Sunday was a different kettle of fish - kippers, I guess, as it was dry all day. You can't afford to miss chances to get out and doing in the back end of the year. In the forenoon, The Beloved announced that she was off up the mountain to bo-peep her sheep - again. It seems a little futile to go and look the sheep if, dogless and a bit crumbly, we lack the resources to fetch them in. But it was a day inviting a walk in the great outdoors and knowing where the sheep are and that they are still walking is surely reassuring. I volunteered to cut across the South Face of
Things were looking good-omen when I upstarted a fox Vulpes vulpes and it bounded away across the heather. 15 minutes later I found 3 of our ewes [see Map L above - here be treasure, Jim Lad]. The neat but intense blue-green spot splotted on the back of the head after shearing had weathered into a smear the size of a soup plate - unmistakable on our hills. 15 minutes after that I found two ewes more looking sheepish as they hung out with a couple of louche black-faced strangers. And a few minutes later, I saw TB against the skyline [R: a bit later when she'd come down from on high]. We met up and headed round the hill and home for tea and medals. It's the first time I've ever formally walked the bounds of the hill which we own in common. It is, as near as dammit, 200 hectares = 2 sq.km. in extent, which is rather a lot of back-garden. If we walked it more often, we'd know it better. As we cut across the hill, a pair of golden plover feadóg bhuí Pluvialis apricaria launched out from under our feet and winged away across the heather scrub. These are red-listed for Ireland but seem to be making a come-back in the Blackstairs: we saw four last week. The grouse cearc fhraoigh Lagopus lagopus has long gone from our part of the world. I remember, the August (1997) after we moved into our present home, meeting two chaps, two guns and two dogs walking up our lane. It was really just for old times sake, they said, it being several years since they'd seen a grouse on the moors, let alone killed one. Plover and grouse inhabit a not dissimilar ecological niche; maybe the plovers can move in because the previous incumbents have died out or moved on. Our friend Roy, an keen amateur naturalist back home in Northumberland, remarked on how few birds he found on our Irish hills compared to home.
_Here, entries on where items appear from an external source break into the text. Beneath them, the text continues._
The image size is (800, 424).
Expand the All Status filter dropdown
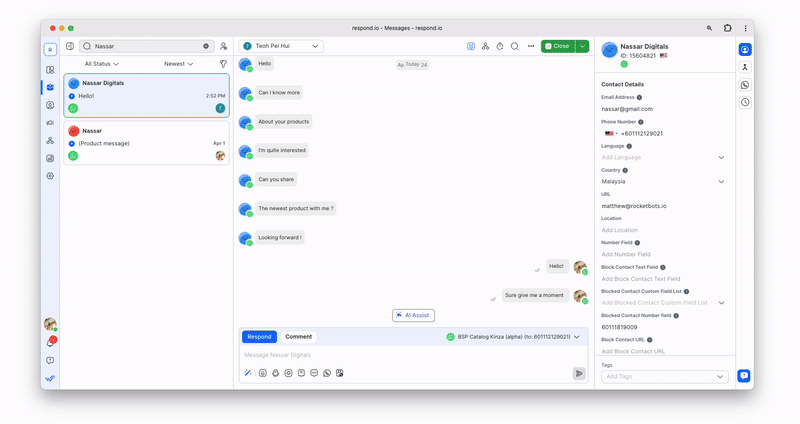102,64

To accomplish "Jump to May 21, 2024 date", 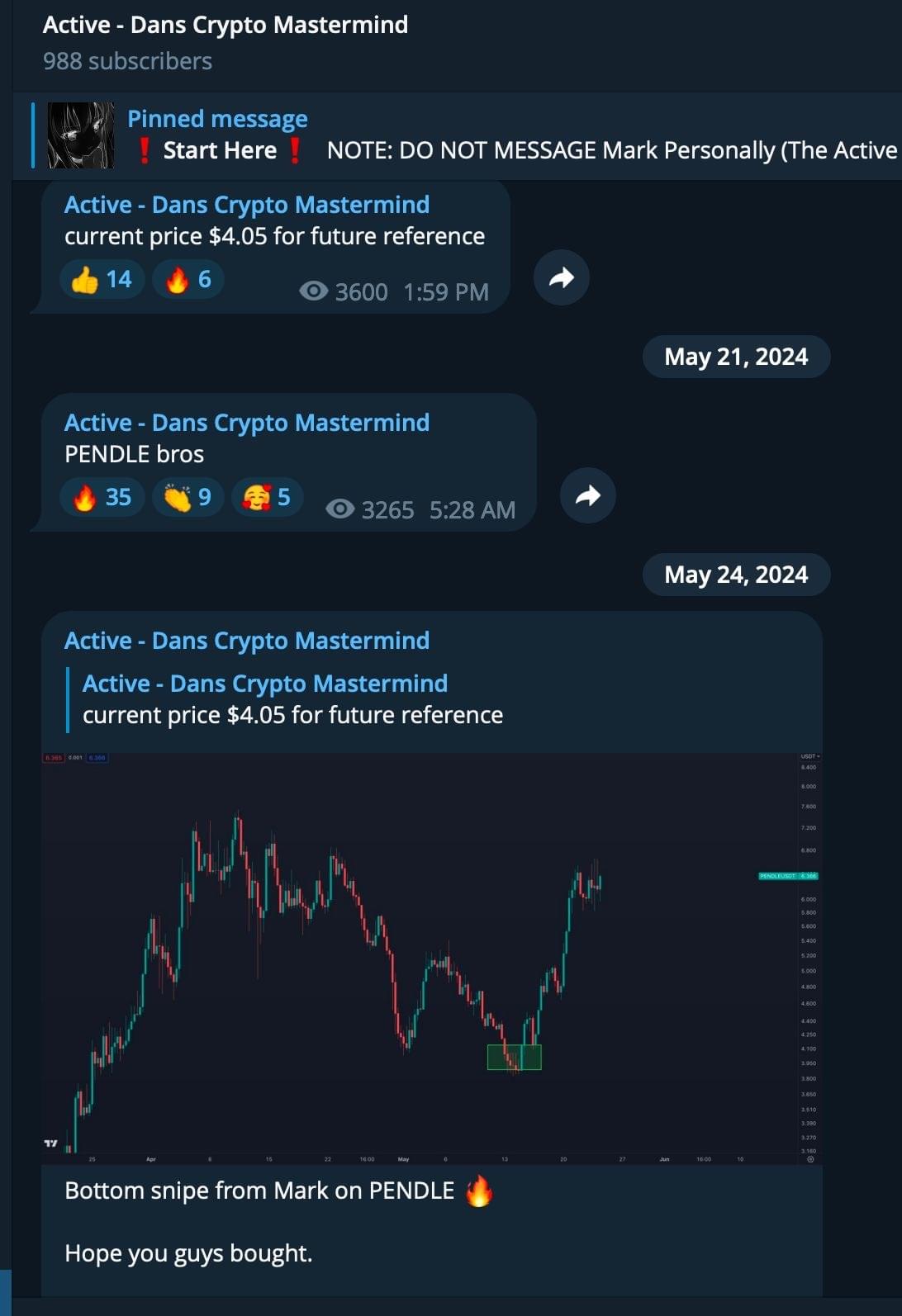I will point(736,357).
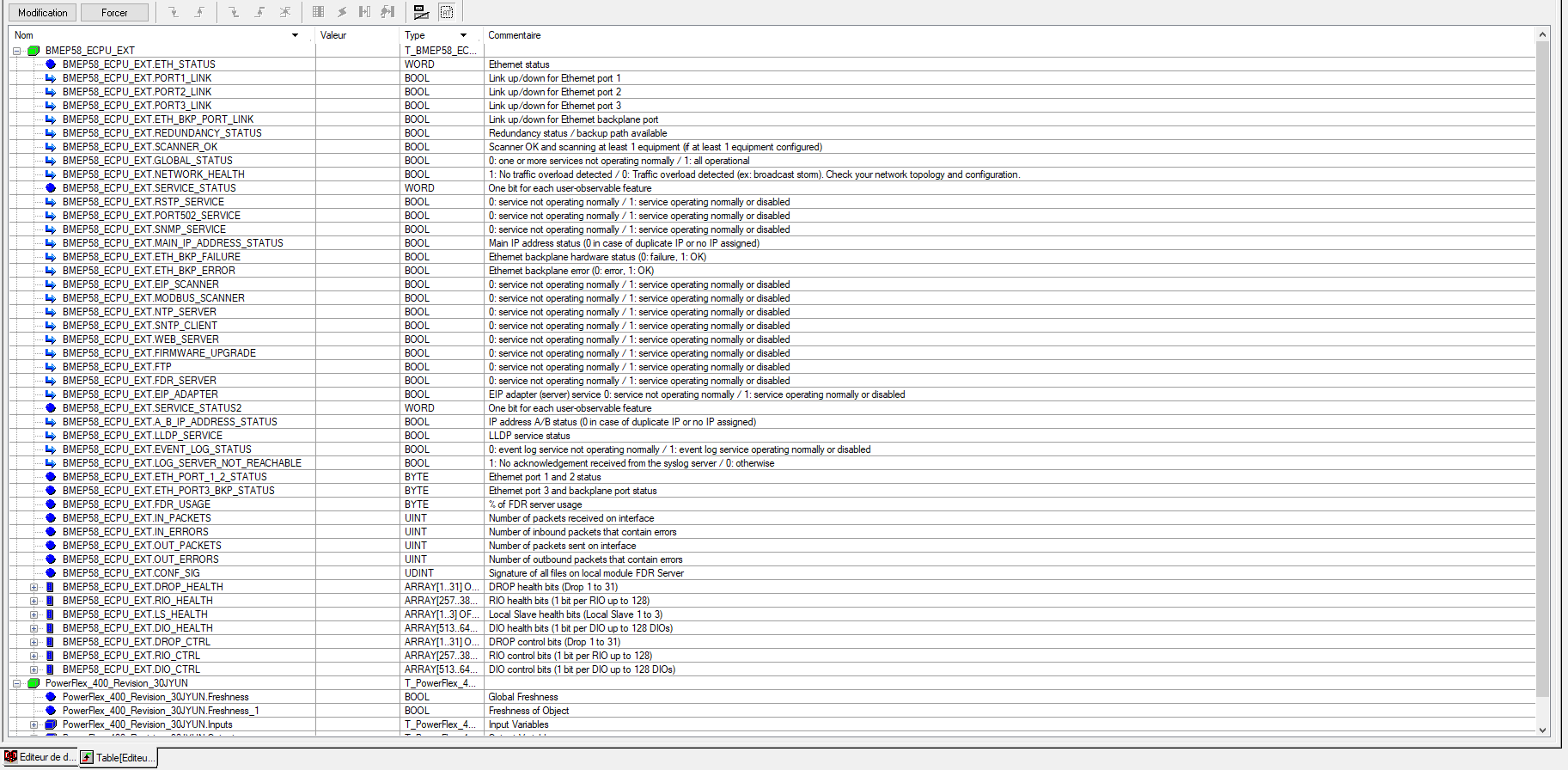Open the Type column filter dropdown
This screenshot has height=770, width=1568.
(463, 35)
Who said mountains? Nietzsche said: "In the mountains of truth you will never climb in vain: either you will get up higher today or you will exercise your strength so as to be able to get up higher tomorrow" actually he said "Im Gebirge der Wahrheit kletterst du nie umsonst: Entweder du kommst schon heute weiter hinauf oder übst deine Kräfte, um morgen höher steigen zu können." because he was born in preußischen Provinz Sachsen [Saxony].